Bei Knochenkrebs handelt es sich um verschiedene Formen von Krebserkrankungen des knöchernen Gewebes. Man unterscheidet bei den bösartigen Formen nach der Abstammung des Tumors zwischen primärem Knochenkrebs, der seinen Ursprung in den Zellarten hat, die in den Knochen vorkommen, und sekundärem Knochenkrebs, der von Tumoren anderer Art (z. B. Brustkrebs , Prostatakrebs, Blasenkrebs, Lungenkrebs, Schilddrüsenkrebs, Nierenkrebs
) abstammt und sich in den Knochen als Metastasen ansiedelt.

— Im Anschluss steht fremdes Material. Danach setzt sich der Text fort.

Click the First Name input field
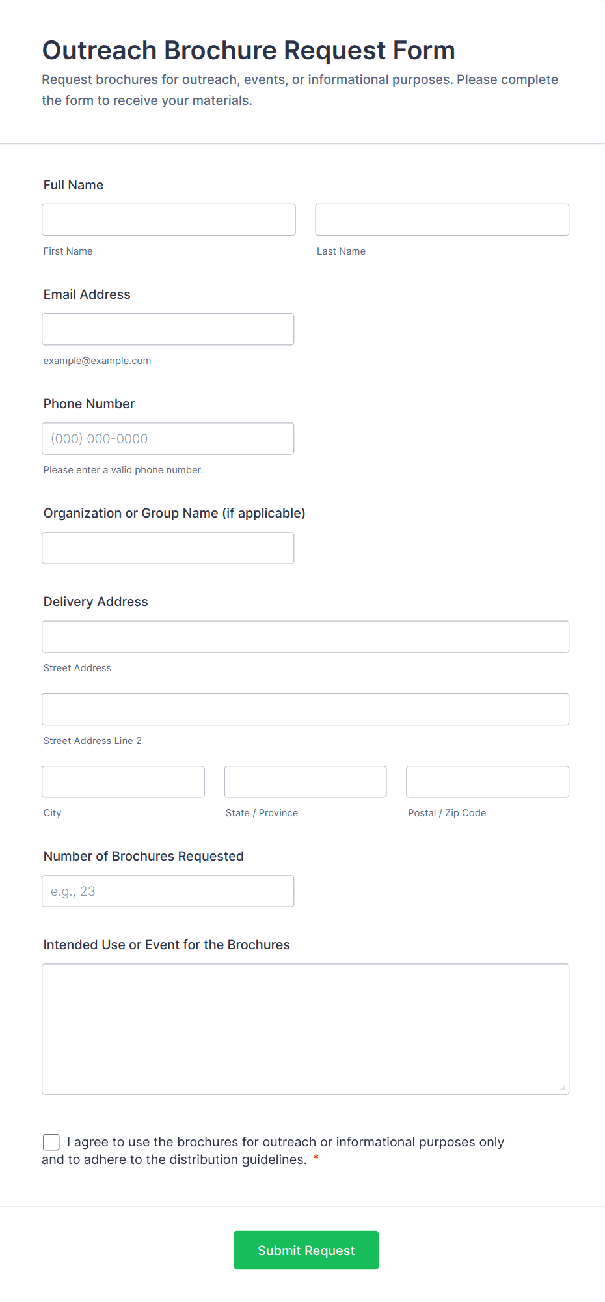This screenshot has height=1302, width=605. click(x=168, y=220)
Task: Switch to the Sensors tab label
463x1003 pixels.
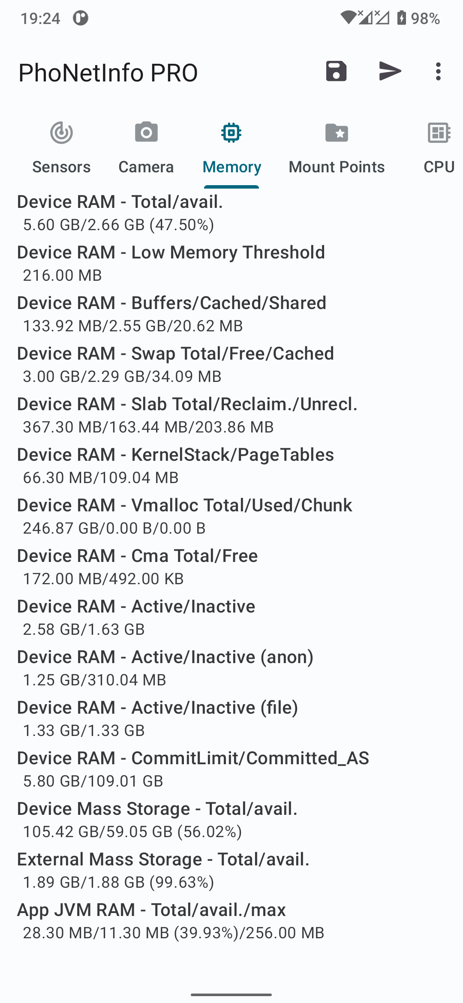Action: coord(61,167)
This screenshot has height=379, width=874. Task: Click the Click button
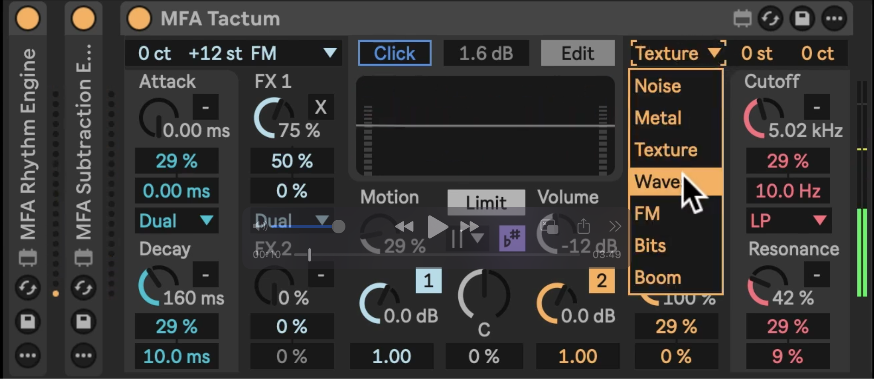(394, 53)
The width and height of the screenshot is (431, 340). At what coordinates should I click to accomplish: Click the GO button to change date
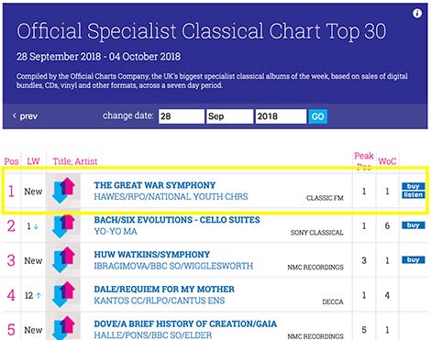pos(317,116)
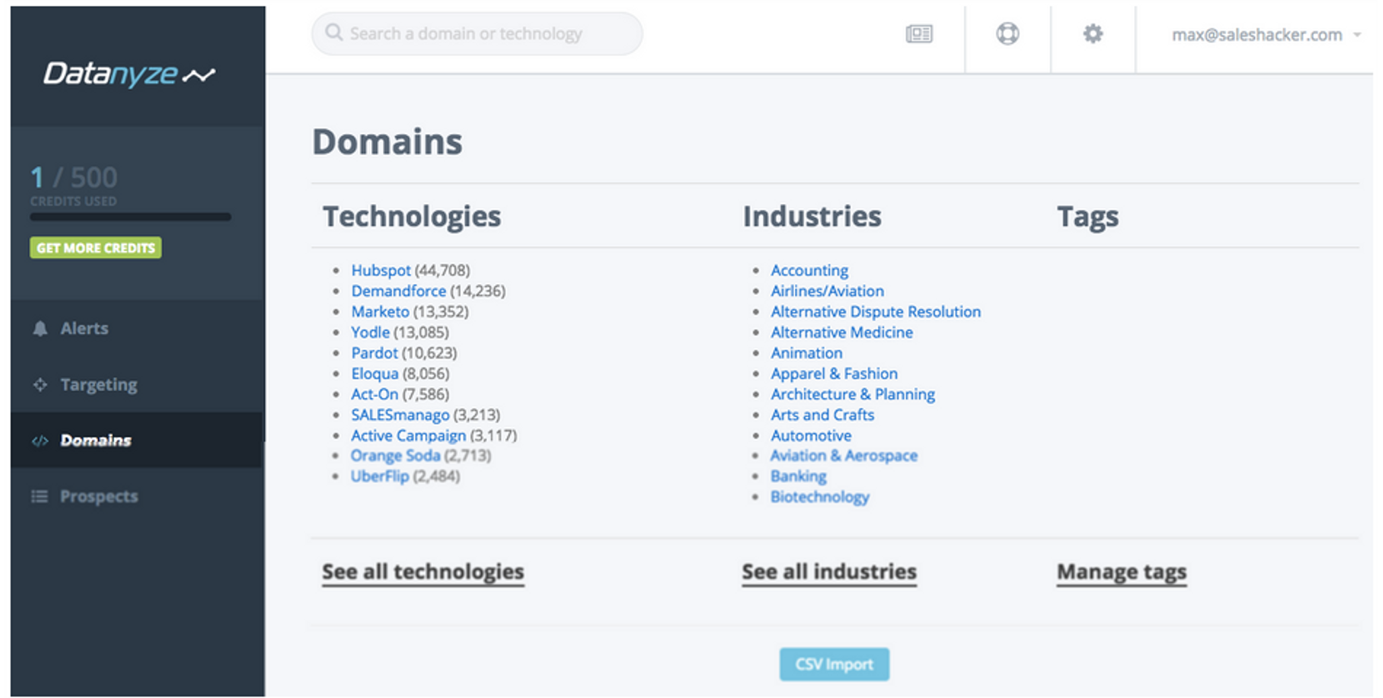Viewport: 1383px width, 698px height.
Task: Click the Targeting crosshair icon
Action: [x=40, y=384]
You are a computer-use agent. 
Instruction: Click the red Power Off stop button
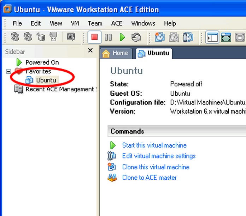[x=94, y=37]
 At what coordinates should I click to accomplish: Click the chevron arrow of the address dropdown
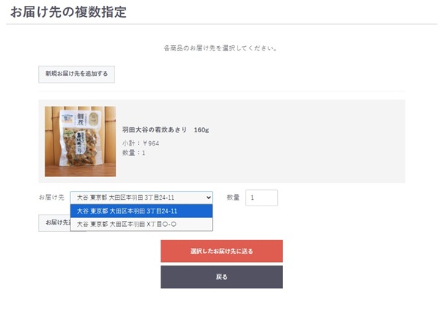pos(208,198)
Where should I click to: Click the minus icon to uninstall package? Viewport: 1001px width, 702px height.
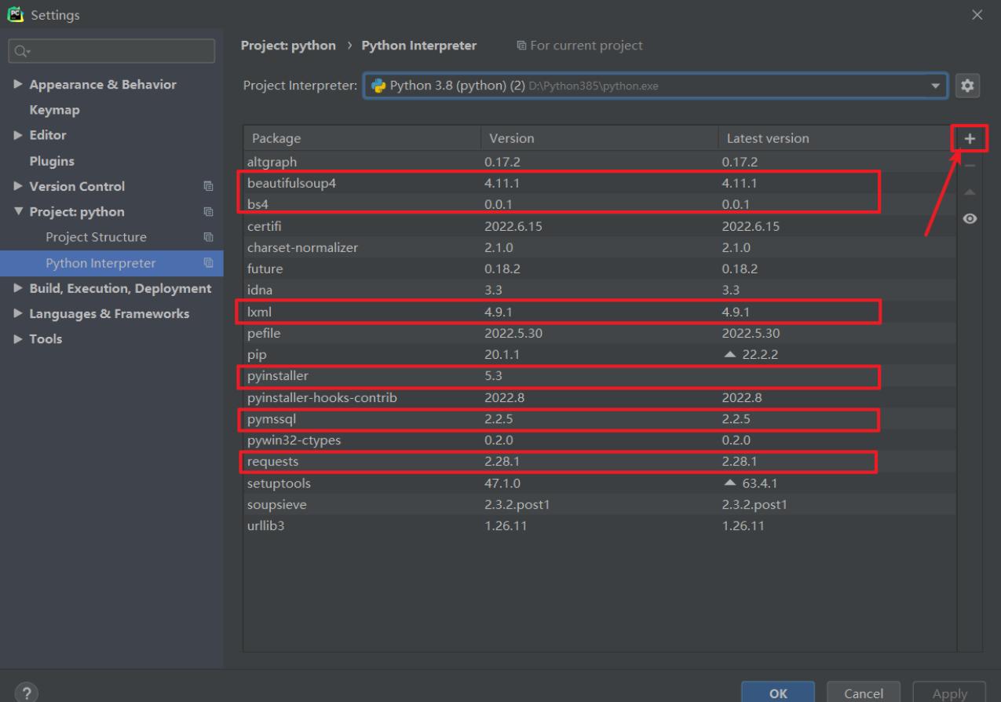tap(970, 166)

Der sekundäre Knochenkrebs, der von anderen Tumoren abstammt und sich in Form von Metastasen in den Knochen niederlässt, ist deutlich häufiger. Betroffen sind überwiegend Menschen in der zweiten Lebenshälfte, Männer und Frauen sind gleich häufig betroffen.
Eher selten ist der primäre Knochenkrebs. In Deutschland erkranken pro Jahr nur etwa 700 Personen daran, Personen weiblichen Geschlechts etwas seltener. Überwiegend betroffen sind Kinder, Jugendliche und junge Erwachsene.
Grundsätzlich unterscheidet man bei den bösartigen Knochenkrebsarten zwischen Formen, die vom Knochen ausgehen (Knochentumoren, z. B. Osteosarkom), solchen, die vom Knochenmark ausgehen (Knochenmarkstumoren, z. B. Ewing-Sarkom) und jenen, die vom Knorpelgewebe ausgehen (Knorpeltumoren, z. B. Chondrosarkom). Das Osteosarkom ist meist oberhalb oder unterhalb des Knies lokalisiert. Es kann jedoch auch den Gesichtsschädel betreffen. Das Ewing-Sarkom befällt bevorzugt die Beine (Oberschenkelknochen, Schienbein, Wadenbein), kann jedoch z. B. auch im Bereich des Kreuzbeins oder des Beckenknochens lokalisiert sein.
Knochengewebszerstörende (osteolytische) Tumorarten werden gegen knochengewebsaufbauende (osteoplastische) Tumorarten abgegrenzt. Es können auch Mischformen auftreten.